2021 FDA Science Forum
Towards More Meaningful Social Media Analysis: Case Study of Using an Age Prediction Algorithm to Identify and Code Reddit Posts about E-cigarettes by Youth vs. Adults
- Authors:
- Center:
-
Contributing OfficeCenter for Tobacco Products
Abstract
Background
Many social media investigations have been limited to manual qualitative coding or investigating the utility of machine learning classification algorithms, which either limit the scope of the investigation or fail to provide context and utility. The current study combines the two methods to 1) predict Reddit users’ age into two categories (13-20, 21-54) and 2) qualitatively code Electronic Nicotine Delivery System [ENDS] related posts within the two age groups.
Methods
An algorithm using Reddit metadata was developed to classify Reddit posts as being created by 13-20 or 21-54 year old users. Three separate ENDS related search queries were conducted to pull Reddit posts related to the following topics: general vaping, Tobacco 21 minimum age laws, and flavor restriction policies. The age algorithm was then used to predict Reddit users’ ages. The 25 posts with the highest karma score (number of upvotes – number of downvotes) for each query and each predicted age group were qualitatively coded (N = 150).
Results
Across the three queries, there were nine prominently coded themes: Tobacco 21 Policies, Flavor Restriction Policies, Harm Perceptions, Use, Products, Memes/Jokes, COVID-19, Motivations, and Access. Tobacco 21 Policy and Flavor Restriction posts were evenly distributed across the 13-20 and 21-54 groups. Opposition to flavor restriction policies was a prominent sub-theme for both groups, but more common in the 21-54 group. The 13-20 group was more likely to discuss access in light of flavor restriction policies. Harm Perception and COVID-19 discussions were more prominent among the 21-54 group than in the 13-20 group but no dominant sub-theme emerged.
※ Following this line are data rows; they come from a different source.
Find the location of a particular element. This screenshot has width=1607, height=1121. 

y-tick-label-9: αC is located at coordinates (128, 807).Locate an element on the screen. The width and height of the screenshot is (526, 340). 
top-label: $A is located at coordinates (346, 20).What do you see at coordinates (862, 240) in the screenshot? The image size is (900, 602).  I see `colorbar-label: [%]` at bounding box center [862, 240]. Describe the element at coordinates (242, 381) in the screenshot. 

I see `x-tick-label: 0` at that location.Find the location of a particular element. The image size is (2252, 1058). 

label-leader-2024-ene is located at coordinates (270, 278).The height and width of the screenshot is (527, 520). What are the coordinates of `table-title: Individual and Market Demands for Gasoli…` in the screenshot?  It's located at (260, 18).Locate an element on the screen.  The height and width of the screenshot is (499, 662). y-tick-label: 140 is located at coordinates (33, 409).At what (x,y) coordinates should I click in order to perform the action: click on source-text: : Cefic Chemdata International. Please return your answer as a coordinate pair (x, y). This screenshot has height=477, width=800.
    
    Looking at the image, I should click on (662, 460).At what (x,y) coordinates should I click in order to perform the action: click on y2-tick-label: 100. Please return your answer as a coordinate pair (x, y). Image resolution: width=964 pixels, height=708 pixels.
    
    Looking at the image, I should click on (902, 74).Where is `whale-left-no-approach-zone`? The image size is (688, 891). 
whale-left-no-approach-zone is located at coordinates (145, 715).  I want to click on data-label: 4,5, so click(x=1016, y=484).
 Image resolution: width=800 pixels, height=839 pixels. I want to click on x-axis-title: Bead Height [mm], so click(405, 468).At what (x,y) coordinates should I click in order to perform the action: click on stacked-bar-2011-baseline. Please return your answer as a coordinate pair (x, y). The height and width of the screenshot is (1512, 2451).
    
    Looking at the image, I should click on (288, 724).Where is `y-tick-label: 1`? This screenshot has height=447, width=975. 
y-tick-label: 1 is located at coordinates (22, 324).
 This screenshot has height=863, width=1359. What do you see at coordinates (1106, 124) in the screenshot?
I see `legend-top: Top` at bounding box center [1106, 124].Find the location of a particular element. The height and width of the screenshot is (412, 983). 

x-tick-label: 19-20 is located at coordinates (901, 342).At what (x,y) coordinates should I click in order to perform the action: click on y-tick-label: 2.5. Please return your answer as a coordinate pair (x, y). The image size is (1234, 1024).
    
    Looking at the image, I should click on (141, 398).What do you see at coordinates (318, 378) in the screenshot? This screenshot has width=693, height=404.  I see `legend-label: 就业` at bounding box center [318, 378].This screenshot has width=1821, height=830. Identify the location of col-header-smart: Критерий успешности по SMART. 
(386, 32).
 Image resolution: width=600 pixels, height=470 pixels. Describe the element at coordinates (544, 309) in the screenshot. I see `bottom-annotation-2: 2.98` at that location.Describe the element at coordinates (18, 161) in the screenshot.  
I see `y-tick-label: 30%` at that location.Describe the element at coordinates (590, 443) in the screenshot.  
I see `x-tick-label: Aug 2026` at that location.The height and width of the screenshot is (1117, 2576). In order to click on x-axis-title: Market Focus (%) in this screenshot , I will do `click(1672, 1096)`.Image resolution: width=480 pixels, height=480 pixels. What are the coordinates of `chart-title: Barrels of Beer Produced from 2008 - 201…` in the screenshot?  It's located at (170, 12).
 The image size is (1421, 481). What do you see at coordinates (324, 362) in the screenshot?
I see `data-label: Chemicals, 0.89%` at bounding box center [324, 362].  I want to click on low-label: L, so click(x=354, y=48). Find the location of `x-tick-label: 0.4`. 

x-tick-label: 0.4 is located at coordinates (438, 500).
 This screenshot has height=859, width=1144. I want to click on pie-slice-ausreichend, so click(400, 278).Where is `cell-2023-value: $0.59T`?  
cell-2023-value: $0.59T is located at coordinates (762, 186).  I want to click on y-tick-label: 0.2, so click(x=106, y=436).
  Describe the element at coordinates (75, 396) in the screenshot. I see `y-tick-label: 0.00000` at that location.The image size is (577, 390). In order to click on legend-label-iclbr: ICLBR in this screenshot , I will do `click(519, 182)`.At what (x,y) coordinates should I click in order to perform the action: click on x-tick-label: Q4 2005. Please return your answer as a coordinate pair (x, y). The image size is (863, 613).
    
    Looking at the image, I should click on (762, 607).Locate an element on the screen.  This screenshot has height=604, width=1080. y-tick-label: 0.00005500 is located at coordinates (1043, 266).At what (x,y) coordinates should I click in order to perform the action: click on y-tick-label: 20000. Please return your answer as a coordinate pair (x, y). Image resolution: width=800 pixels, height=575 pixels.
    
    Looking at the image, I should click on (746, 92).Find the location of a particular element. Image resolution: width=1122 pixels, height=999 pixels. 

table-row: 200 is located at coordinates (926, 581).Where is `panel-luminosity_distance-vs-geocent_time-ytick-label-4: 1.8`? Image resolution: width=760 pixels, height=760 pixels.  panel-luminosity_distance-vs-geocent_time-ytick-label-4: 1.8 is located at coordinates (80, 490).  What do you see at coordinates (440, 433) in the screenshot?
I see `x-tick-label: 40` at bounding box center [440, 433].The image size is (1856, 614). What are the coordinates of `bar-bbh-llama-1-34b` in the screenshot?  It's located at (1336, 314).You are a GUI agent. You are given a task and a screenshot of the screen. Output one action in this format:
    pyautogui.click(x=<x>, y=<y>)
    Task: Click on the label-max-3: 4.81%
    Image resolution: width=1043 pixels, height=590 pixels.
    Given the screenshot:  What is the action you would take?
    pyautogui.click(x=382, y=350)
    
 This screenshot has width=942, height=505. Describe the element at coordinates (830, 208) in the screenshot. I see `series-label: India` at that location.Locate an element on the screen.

The 13-20 group was more likely to post images without text (often memes), post on non-tobacco subreddits, and have higher karma scores. Adults were more likely to mention different brand names, while youth posts in this sample only mentioned Juul by name.
Conclusions
Users who were predicted to be in the 13-20 age group and the 21-54 age group posted and discussed different topics on Reddit, allowing for more nuanced insight. Future studies could utilize machine learning classification algorithms alongside qualitative coding to gain richer insights from target audiences using social media data.